When I teach or present on patient involvement, I always spend some time at the start to ensure that we all agree on what we’re talking about. If the topic is how to engage patients in participating in research studies or clinical trials, I refer to it as primary patient engagement. For conversations on getting patient input on the structure and/or process of studies or trials to improve them for upcoming participants, I use the term secondary patient engagement. I have written about this before => link to post.

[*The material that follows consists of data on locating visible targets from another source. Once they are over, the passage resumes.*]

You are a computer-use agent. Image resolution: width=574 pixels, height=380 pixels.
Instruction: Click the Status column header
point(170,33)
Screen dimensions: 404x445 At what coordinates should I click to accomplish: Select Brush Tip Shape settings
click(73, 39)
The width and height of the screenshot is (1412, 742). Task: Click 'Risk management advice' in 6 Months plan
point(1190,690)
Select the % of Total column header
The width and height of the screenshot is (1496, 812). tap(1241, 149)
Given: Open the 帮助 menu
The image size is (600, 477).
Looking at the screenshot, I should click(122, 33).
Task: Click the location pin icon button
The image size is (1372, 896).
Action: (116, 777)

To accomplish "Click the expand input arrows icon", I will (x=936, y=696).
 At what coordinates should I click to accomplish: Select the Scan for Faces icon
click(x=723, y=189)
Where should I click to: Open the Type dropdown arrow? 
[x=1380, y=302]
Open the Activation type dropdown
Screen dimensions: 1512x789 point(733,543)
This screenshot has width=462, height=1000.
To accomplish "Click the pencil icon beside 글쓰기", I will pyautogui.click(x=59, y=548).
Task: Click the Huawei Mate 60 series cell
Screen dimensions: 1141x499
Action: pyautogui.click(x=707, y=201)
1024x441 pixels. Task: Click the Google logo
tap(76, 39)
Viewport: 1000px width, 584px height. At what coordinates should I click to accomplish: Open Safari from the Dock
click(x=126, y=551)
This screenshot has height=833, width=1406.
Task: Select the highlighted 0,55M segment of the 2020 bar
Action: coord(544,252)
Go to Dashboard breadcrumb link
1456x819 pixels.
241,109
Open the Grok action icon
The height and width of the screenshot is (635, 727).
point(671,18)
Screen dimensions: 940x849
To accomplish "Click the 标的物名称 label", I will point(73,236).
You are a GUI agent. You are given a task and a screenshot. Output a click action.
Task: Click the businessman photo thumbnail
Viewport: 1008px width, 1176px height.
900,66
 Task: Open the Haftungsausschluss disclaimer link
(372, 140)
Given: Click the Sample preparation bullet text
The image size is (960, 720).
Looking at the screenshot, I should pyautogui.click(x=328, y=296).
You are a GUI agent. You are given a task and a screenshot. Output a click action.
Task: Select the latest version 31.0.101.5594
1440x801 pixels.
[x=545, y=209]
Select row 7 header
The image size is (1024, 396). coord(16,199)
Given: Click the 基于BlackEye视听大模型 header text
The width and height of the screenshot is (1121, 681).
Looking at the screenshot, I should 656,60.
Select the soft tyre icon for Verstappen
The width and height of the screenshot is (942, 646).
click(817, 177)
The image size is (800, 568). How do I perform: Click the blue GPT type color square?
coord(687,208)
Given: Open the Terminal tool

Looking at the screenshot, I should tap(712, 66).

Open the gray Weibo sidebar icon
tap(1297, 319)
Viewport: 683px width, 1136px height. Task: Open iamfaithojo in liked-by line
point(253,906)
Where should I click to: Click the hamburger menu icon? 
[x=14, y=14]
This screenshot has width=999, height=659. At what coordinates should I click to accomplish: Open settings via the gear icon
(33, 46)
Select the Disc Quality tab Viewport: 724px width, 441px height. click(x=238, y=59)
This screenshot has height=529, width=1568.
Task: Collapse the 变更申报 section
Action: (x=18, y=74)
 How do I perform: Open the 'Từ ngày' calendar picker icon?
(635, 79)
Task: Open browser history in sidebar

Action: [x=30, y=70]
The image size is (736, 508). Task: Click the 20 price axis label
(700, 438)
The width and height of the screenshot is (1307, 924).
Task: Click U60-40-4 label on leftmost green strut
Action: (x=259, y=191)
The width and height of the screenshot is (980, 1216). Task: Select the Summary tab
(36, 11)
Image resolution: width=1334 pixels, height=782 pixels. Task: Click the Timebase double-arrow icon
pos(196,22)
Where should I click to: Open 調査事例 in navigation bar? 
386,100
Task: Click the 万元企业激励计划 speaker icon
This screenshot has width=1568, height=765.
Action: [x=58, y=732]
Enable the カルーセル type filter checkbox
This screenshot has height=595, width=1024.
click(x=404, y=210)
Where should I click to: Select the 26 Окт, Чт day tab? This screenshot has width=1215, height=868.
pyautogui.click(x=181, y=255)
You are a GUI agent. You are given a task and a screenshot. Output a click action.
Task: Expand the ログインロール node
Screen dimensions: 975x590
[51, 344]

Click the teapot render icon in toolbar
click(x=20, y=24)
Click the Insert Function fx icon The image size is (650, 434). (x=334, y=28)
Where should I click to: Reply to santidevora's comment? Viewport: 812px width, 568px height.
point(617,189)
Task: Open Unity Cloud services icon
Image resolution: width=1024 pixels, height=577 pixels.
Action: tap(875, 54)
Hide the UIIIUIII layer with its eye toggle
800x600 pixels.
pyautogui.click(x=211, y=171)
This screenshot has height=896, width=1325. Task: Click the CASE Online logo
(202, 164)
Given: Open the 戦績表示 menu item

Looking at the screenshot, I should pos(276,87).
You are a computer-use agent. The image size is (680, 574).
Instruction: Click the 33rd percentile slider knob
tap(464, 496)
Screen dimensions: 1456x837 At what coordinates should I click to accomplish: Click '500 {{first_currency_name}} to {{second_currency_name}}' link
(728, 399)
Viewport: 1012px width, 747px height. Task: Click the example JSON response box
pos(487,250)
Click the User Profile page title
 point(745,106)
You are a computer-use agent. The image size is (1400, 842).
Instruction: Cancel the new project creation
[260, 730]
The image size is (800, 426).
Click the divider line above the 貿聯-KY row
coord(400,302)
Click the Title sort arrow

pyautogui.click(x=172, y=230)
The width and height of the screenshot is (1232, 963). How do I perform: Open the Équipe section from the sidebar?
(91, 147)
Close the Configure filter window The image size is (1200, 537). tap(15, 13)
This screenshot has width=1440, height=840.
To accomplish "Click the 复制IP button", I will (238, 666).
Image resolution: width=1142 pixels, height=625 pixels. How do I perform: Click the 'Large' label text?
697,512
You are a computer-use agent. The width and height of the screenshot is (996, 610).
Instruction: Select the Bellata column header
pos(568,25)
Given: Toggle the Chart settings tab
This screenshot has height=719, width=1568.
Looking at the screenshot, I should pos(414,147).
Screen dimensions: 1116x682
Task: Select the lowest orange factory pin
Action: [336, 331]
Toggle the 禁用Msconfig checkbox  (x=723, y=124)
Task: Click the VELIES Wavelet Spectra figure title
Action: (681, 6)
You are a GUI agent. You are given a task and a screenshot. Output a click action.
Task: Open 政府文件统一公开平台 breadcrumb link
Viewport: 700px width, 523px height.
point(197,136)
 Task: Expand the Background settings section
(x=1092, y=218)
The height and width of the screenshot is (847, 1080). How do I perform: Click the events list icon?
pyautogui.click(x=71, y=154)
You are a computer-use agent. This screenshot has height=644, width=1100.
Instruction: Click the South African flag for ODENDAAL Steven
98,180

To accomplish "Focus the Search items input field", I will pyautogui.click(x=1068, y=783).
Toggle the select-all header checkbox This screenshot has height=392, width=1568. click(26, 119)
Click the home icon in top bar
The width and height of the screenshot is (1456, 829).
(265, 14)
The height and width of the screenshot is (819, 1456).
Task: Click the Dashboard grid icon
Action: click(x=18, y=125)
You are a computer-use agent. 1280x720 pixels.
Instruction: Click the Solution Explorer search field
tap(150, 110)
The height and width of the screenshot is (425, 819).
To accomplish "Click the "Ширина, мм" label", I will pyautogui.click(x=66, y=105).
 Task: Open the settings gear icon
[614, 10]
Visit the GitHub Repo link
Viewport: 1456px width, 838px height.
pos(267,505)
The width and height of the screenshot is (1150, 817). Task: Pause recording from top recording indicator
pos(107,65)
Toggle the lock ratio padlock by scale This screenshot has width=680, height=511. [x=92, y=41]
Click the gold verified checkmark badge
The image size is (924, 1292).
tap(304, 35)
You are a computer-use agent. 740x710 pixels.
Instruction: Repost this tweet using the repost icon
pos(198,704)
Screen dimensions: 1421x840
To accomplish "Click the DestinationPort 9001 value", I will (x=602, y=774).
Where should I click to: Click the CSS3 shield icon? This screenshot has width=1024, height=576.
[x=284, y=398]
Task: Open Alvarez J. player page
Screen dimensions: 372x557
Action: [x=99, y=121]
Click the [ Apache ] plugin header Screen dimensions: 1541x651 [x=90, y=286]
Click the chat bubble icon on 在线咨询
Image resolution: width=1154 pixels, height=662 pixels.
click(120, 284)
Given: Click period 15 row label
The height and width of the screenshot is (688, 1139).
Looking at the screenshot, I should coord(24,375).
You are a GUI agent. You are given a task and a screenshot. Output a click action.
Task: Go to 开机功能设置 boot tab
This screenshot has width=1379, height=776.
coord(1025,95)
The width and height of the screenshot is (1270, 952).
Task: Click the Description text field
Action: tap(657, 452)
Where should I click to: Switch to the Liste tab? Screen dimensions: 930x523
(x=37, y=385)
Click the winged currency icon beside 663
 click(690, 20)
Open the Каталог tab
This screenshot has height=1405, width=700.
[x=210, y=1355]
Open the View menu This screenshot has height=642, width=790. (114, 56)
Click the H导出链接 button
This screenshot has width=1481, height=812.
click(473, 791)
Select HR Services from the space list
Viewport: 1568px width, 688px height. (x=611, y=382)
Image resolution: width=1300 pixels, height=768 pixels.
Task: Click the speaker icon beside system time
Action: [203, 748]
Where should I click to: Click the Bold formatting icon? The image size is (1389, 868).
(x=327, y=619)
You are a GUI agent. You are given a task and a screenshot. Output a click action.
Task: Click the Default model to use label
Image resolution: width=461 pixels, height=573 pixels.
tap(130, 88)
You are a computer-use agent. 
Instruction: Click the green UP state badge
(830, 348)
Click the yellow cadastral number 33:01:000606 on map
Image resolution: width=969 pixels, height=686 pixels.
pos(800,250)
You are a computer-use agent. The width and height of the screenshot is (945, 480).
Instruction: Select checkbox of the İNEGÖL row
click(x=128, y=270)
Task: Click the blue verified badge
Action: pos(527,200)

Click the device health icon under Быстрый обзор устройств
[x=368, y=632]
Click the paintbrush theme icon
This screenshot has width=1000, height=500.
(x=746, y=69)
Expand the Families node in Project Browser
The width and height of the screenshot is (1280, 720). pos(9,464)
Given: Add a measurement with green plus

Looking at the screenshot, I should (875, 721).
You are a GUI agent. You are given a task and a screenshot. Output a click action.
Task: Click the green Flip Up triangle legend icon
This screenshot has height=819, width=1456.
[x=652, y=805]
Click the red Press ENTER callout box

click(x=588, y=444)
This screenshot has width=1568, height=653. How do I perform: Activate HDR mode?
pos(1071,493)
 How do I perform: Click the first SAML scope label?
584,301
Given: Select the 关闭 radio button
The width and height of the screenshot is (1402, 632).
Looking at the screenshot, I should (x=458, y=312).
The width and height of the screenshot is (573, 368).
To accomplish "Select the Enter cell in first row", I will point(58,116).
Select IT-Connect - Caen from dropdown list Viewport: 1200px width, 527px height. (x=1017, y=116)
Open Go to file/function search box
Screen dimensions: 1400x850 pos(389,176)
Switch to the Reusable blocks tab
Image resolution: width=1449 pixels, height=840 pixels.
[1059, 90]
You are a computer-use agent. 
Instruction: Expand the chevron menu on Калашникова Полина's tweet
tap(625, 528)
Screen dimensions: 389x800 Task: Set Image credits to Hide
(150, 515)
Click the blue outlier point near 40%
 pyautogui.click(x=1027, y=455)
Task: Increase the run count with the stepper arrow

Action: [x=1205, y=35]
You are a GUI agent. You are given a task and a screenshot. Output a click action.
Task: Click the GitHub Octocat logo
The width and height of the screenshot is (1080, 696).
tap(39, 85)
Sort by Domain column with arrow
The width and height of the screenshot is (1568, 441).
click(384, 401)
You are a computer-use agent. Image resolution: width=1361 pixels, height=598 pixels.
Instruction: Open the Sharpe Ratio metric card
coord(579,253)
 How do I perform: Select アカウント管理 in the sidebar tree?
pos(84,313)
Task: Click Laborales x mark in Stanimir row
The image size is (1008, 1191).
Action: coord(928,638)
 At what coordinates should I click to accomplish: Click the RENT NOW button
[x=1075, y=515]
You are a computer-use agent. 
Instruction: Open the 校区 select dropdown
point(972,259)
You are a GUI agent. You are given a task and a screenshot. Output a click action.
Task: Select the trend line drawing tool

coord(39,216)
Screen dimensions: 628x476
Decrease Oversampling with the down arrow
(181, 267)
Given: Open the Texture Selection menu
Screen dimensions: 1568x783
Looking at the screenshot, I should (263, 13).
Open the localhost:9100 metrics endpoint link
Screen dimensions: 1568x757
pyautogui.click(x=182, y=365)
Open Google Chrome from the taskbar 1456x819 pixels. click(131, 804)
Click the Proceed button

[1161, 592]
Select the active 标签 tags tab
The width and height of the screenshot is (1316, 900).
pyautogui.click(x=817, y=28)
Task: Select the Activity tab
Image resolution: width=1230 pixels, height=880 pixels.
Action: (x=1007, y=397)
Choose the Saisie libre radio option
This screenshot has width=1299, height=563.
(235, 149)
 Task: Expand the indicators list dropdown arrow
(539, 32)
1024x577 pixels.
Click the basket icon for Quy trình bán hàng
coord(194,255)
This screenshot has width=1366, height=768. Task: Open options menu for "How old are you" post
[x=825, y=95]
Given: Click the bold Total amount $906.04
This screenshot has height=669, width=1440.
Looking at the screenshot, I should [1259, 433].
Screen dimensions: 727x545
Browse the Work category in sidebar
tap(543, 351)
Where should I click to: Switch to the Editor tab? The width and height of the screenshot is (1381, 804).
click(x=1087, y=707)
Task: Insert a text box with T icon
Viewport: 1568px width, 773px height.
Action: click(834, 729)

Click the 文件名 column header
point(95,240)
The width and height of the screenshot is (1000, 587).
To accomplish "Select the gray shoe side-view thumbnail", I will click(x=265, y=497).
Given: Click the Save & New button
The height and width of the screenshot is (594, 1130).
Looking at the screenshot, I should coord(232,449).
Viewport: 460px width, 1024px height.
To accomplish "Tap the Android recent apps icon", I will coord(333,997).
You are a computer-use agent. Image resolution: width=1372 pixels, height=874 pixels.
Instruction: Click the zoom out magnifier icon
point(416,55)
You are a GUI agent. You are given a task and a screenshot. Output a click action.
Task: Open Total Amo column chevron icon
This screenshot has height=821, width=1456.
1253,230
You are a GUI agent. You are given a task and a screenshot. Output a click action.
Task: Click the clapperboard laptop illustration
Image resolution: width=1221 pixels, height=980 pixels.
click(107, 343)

Many regulatory bodies, research funders, governmental authorities and others all around the world are increasingly promoting, encouraging, and even demanding secondary patient engagement for applications and projects. And that is what this post is about: secondary patient engagement.
I want to point out that the same principles apply to engaging patients to help improving healthcare processes or facilities, medtech products, evaluating research applications, speaking at conferences etc.
Here we go, 12 arguments I’ve heard on why not to pay patients:
(edit: now with five additional arguments, based on comments and feedback, between reasons 12 and 13)
Reason 1: “This is voluntary engagement, not work”
Imagine a project meeting where a researcher, a clinician, a project manager—and a patient—are all invited to help improve a study design. The meeting has an agenda, background material is sent out in advance, and everyone is expected to read it, think it through, and contribute informed input.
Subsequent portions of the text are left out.